*Data supplied*
▽

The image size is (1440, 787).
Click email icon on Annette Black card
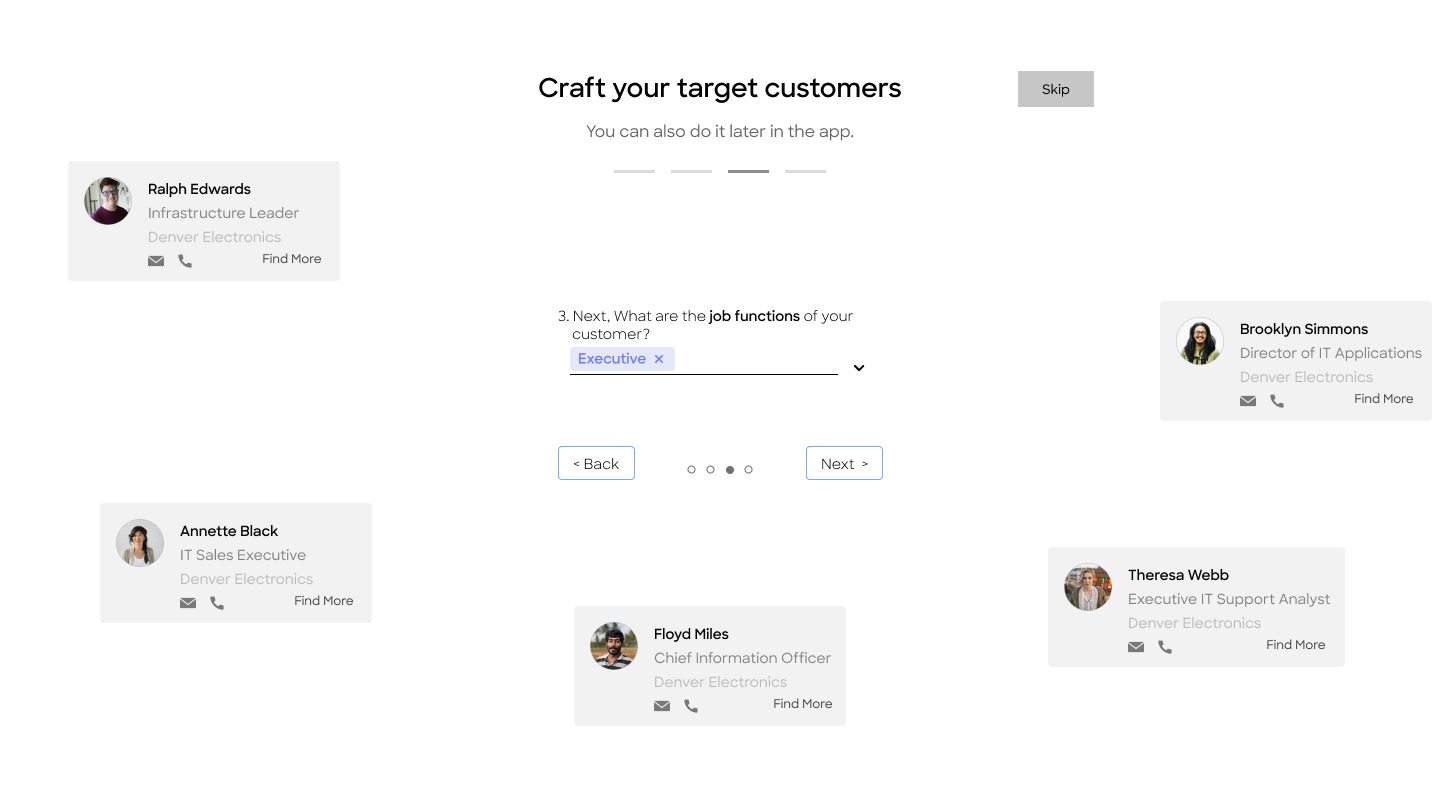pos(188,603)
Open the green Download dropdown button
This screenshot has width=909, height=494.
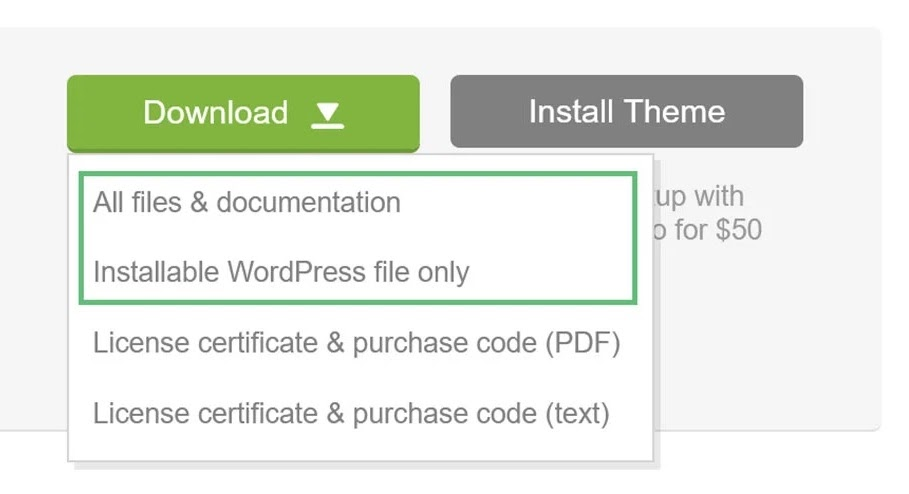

△
▽

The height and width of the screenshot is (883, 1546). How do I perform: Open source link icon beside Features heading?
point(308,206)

△

*Activity*
Go back to the lines above and output, exactly as they stand, the ones from the line containing "The image size is (1440, 787)." to the line containing "This screenshot has width=909, height=494.". Leave all pictures behind.

*Problem solution*
The image size is (1440, 787).
Click email icon on Annette Black card
pos(188,603)
Open the green Download dropdown button
This screenshot has width=909, height=494.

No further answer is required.